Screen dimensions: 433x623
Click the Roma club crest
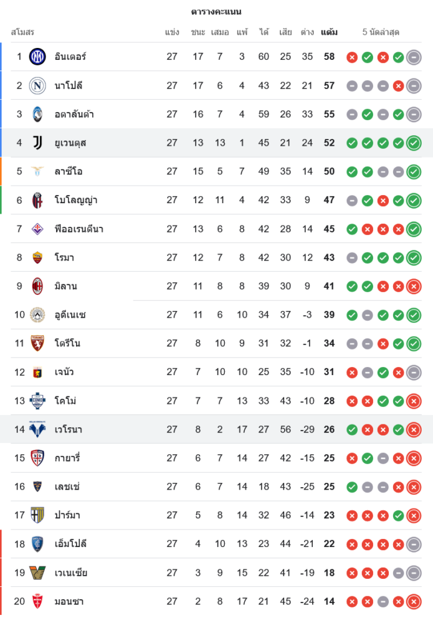pyautogui.click(x=37, y=257)

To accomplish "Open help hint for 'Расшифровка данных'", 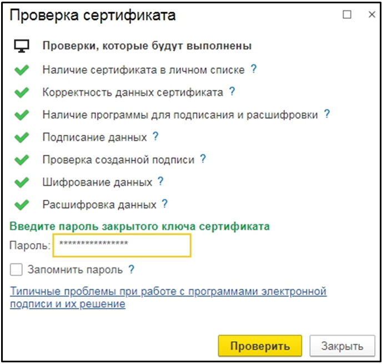I will click(x=165, y=204).
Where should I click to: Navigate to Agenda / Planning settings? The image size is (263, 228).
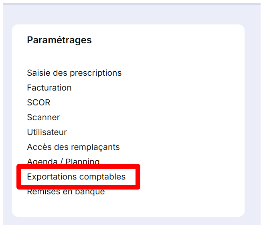tap(63, 161)
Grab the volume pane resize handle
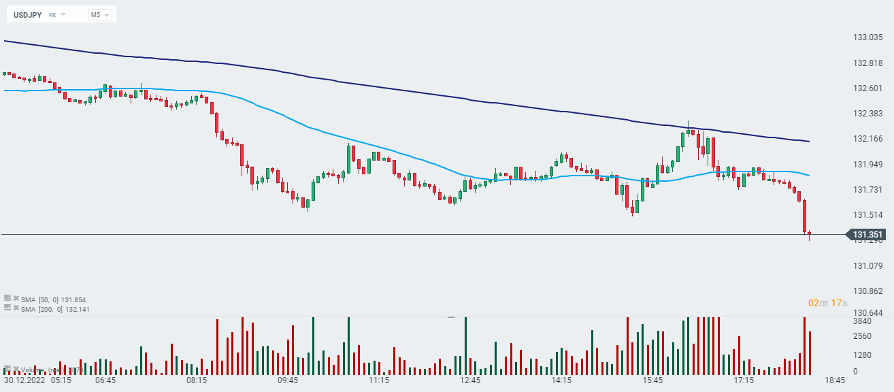894x392 pixels. click(x=450, y=316)
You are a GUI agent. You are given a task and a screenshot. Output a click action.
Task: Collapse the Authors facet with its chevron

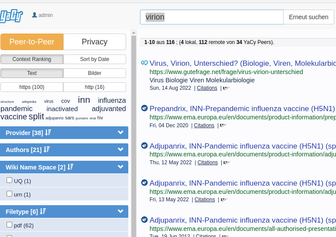point(121,150)
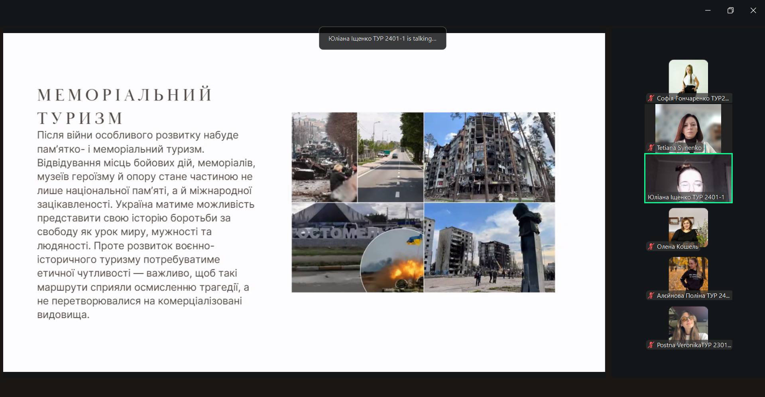Restore down the meeting window

click(x=730, y=10)
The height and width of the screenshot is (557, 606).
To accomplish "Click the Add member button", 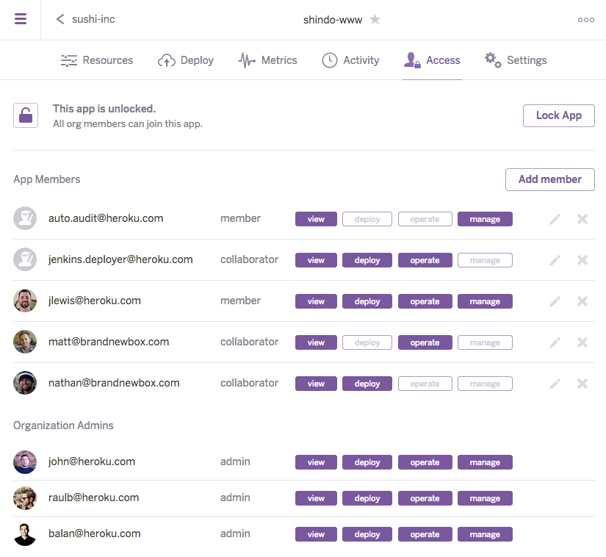I will (549, 179).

== ABOUT THIS TASK ==
A single figure is required: how many lines above contain the word "screenshot".

== OUTPUT OF THE TASK ==
2